* [AUFGELISTETE DATENSÄTZE]
=======
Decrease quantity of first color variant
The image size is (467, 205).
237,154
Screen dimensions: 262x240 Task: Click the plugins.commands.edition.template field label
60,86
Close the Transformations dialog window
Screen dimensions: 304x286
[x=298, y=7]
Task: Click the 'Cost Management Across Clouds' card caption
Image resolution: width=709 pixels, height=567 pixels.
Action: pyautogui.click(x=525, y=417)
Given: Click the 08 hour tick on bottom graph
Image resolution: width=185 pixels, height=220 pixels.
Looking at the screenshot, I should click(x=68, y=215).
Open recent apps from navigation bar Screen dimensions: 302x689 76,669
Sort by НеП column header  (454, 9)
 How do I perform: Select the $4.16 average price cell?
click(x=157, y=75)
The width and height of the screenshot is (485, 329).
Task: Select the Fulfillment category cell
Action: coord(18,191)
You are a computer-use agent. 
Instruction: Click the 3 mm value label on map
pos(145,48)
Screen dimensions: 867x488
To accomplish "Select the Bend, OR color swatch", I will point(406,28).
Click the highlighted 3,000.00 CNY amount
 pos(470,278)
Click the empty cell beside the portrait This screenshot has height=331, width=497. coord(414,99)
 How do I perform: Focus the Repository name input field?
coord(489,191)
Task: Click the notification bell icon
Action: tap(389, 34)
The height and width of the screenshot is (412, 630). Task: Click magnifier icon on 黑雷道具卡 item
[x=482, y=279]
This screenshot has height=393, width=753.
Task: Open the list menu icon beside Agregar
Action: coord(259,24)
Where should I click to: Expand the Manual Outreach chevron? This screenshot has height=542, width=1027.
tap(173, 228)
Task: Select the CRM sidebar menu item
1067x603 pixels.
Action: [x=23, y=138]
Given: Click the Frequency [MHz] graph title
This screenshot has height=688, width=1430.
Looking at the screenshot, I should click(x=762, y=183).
=======
* [AUFGABE]
Formatiere die Auflistung vom Anfang bis einschließlich der Zeile mit „Action: pyautogui.click(x=525, y=417)“ als CSV mit den Spalten „eingabe“ und „ausgabe“. Jede Zeile soll den Text und die zugehörige Antwort in je einem Feld in Anführungszeichen enthalten, wobei Zeilenumbrüche durch Leerzeichen ersetzt werden.

* [FERTIGE LÖSUNG]
eingabe,ausgabe
"Decrease quantity of first color variant The image size is (467, 205).","237,154"
"Screen dimensions: 262x240 Task: Click the plugins.commands.edition.template field label","60,86"
"Close the Transformations dialog window Screen dimensions: 304x286","[x=298, y=7]"
"Task: Click the 'Cost Management Across Clouds' card caption Image resolution: width=709 pixels, height=567 pixels.","Action: pyautogui.click(x=525, y=417)"